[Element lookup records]

§ §

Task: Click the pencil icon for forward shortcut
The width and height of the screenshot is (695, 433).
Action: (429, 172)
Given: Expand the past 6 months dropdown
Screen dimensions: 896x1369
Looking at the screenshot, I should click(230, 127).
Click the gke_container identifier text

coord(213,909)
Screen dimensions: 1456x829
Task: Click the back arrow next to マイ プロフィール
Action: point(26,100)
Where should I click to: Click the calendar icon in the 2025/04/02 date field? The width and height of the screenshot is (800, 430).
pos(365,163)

§ §

**THE TASK**
Retype the material above line for line, keeping every character unchanged.

**TASK SOLUTION**
Task: Click the pencil icon for forward shortcut
The width and height of the screenshot is (695, 433).
Action: (429, 172)
Given: Expand the past 6 months dropdown
Screen dimensions: 896x1369
Looking at the screenshot, I should click(230, 127).
Click the gke_container identifier text

coord(213,909)
Screen dimensions: 1456x829
Task: Click the back arrow next to マイ プロフィール
Action: point(26,100)
Where should I click to: Click the calendar icon in the 2025/04/02 date field? The width and height of the screenshot is (800, 430).
pos(365,163)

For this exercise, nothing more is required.